▶ _Instructions for the task_
From the entries below, copy each line in which the word "will" occurs.
(Supplied records)
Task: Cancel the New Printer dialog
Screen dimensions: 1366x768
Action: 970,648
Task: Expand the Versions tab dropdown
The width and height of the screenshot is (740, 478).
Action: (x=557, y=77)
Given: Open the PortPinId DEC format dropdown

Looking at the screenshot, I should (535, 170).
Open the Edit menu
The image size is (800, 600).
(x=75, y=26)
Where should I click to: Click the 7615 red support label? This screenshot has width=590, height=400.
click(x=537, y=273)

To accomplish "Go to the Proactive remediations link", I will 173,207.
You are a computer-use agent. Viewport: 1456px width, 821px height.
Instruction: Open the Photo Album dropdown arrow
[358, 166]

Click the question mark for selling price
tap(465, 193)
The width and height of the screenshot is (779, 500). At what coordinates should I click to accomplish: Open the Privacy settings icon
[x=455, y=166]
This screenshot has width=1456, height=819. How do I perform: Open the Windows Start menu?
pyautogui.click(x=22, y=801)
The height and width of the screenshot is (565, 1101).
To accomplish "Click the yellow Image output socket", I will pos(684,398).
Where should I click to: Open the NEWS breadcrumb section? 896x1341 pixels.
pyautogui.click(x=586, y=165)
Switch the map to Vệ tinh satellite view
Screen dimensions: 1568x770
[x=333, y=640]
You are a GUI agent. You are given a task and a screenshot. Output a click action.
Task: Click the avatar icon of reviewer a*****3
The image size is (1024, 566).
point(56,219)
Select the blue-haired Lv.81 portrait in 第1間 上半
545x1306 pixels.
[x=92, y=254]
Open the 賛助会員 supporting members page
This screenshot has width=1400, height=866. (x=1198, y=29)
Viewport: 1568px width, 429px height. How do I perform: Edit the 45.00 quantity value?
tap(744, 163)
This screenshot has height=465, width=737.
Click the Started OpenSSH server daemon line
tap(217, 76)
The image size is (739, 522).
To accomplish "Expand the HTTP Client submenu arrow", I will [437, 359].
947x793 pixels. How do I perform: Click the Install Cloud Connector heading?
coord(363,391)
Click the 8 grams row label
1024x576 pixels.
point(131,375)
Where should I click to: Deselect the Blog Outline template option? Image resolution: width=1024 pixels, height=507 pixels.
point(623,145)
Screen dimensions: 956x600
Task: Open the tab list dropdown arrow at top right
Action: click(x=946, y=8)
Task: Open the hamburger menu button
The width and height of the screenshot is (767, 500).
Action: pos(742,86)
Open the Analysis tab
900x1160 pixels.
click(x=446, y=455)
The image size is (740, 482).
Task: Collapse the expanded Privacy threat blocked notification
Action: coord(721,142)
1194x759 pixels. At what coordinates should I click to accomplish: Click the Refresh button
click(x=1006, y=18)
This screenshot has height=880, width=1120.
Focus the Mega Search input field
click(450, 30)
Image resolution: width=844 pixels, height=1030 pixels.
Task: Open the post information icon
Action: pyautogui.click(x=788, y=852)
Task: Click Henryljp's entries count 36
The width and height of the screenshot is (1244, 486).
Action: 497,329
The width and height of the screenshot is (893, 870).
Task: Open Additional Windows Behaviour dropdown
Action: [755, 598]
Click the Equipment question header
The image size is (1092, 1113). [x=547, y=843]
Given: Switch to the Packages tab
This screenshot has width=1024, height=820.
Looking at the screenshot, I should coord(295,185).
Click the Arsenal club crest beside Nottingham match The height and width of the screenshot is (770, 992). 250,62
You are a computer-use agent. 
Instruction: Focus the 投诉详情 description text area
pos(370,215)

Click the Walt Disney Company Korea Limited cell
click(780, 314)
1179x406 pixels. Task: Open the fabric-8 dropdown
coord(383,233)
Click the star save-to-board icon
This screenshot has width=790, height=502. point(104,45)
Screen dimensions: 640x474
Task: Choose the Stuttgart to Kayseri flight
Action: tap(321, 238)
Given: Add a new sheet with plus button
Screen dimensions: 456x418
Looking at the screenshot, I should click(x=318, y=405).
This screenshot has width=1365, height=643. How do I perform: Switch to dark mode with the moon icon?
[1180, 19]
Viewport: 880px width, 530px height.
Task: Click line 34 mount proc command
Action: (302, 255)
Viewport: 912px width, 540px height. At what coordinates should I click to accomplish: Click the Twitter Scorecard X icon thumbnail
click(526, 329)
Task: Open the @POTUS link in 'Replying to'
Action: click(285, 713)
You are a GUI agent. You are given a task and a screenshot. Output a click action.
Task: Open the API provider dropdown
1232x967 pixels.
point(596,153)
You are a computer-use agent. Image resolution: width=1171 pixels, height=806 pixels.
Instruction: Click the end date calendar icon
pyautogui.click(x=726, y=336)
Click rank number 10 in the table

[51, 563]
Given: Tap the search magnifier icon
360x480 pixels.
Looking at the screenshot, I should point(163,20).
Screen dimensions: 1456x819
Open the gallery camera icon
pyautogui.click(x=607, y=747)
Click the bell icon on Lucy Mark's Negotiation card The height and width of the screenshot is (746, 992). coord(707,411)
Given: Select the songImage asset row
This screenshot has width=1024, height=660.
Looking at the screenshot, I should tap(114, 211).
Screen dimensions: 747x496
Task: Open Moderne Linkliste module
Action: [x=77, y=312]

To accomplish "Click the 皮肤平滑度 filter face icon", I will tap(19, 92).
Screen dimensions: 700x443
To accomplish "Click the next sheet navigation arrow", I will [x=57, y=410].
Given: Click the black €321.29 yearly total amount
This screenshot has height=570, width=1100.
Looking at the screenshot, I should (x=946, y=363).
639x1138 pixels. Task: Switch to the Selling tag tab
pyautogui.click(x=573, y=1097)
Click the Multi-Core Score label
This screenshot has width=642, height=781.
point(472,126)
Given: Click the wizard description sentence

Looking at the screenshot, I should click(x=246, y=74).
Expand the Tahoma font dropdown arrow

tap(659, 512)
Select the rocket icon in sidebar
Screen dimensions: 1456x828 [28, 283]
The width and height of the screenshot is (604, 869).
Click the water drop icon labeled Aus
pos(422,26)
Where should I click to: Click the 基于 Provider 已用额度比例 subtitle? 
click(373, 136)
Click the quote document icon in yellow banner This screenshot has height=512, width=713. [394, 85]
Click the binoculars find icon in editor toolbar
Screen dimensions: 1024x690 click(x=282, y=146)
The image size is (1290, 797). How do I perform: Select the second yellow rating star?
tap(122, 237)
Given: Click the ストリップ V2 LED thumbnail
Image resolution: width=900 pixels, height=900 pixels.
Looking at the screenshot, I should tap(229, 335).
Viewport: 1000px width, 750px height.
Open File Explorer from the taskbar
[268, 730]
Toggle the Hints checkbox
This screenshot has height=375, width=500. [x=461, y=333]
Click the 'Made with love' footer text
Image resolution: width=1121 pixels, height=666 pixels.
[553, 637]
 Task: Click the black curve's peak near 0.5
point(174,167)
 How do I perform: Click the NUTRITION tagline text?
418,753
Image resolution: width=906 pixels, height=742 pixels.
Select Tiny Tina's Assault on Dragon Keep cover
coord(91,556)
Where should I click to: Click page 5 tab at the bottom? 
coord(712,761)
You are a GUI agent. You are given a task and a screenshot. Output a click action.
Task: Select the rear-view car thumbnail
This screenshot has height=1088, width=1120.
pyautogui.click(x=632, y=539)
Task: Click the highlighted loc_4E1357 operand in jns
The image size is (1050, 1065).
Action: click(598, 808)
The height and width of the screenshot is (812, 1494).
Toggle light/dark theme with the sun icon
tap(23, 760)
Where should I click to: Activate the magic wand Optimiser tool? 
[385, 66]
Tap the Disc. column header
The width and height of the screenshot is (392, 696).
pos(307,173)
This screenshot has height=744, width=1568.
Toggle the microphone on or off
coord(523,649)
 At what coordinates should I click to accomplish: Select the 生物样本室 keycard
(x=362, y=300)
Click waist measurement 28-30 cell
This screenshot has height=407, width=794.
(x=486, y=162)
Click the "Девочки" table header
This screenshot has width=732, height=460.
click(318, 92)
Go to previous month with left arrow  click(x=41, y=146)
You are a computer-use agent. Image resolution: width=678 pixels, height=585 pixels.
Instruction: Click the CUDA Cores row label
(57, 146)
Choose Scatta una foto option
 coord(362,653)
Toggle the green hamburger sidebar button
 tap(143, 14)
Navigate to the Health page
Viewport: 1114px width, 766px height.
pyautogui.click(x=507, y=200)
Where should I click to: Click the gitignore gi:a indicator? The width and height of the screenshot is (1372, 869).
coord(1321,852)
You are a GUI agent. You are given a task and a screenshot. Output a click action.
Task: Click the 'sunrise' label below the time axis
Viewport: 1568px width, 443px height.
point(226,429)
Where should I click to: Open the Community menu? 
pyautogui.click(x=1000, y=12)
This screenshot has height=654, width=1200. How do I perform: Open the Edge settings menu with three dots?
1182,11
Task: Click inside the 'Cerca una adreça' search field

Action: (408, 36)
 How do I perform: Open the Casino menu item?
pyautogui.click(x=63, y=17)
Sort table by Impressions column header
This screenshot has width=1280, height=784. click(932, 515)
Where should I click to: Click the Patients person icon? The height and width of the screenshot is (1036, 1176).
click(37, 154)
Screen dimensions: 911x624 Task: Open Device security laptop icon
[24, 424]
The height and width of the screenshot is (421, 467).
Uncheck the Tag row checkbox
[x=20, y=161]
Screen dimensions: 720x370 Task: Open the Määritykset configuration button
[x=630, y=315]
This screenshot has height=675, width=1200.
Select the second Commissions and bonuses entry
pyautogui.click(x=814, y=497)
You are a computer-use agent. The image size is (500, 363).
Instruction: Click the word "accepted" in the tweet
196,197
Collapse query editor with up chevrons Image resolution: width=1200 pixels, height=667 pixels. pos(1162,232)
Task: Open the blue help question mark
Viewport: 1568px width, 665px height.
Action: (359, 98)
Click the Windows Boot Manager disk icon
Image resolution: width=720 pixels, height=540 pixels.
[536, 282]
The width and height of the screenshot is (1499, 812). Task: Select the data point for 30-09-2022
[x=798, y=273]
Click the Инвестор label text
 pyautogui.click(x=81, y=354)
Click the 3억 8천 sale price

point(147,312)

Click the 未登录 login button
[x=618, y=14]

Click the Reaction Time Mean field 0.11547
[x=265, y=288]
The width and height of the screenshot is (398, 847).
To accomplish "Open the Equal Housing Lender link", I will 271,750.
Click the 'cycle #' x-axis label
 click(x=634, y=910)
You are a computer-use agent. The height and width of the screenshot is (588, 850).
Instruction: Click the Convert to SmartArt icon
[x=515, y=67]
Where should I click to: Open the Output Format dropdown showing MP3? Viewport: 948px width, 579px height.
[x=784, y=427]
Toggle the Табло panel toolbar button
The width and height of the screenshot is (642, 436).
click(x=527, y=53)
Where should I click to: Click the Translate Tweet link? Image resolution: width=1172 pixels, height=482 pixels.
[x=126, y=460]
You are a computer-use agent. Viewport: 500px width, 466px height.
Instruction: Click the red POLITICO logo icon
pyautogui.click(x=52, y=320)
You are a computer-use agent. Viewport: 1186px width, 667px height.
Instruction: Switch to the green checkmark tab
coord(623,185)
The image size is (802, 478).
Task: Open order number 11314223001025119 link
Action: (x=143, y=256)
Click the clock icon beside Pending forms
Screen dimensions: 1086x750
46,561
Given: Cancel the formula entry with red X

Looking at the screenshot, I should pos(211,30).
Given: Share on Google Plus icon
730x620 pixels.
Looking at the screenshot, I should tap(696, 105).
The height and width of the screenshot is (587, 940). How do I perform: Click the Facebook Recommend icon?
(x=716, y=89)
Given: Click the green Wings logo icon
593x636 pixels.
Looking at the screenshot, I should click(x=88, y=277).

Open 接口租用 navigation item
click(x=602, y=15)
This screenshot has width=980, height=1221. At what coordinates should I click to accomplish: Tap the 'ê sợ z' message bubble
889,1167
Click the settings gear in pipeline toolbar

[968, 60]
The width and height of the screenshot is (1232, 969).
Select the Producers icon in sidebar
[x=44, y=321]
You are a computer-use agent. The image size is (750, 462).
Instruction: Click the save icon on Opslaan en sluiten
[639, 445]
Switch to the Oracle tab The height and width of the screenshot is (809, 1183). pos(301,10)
(End Supplied records)
▶ _Exercise solution_
To accomplish "Go to the Proactive remediations link", I will 173,207.
To accomplish "Click the yellow Image output socket", I will pos(684,398).
To accomplish "Expand the HTTP Client submenu arrow", I will [437, 359].
To accomplish "Click the 皮肤平滑度 filter face icon", I will tap(19, 92).
To accomplish "Click the next sheet navigation arrow", I will [x=57, y=410].
To accomplish "Open the Equal Housing Lender link", I will 271,750.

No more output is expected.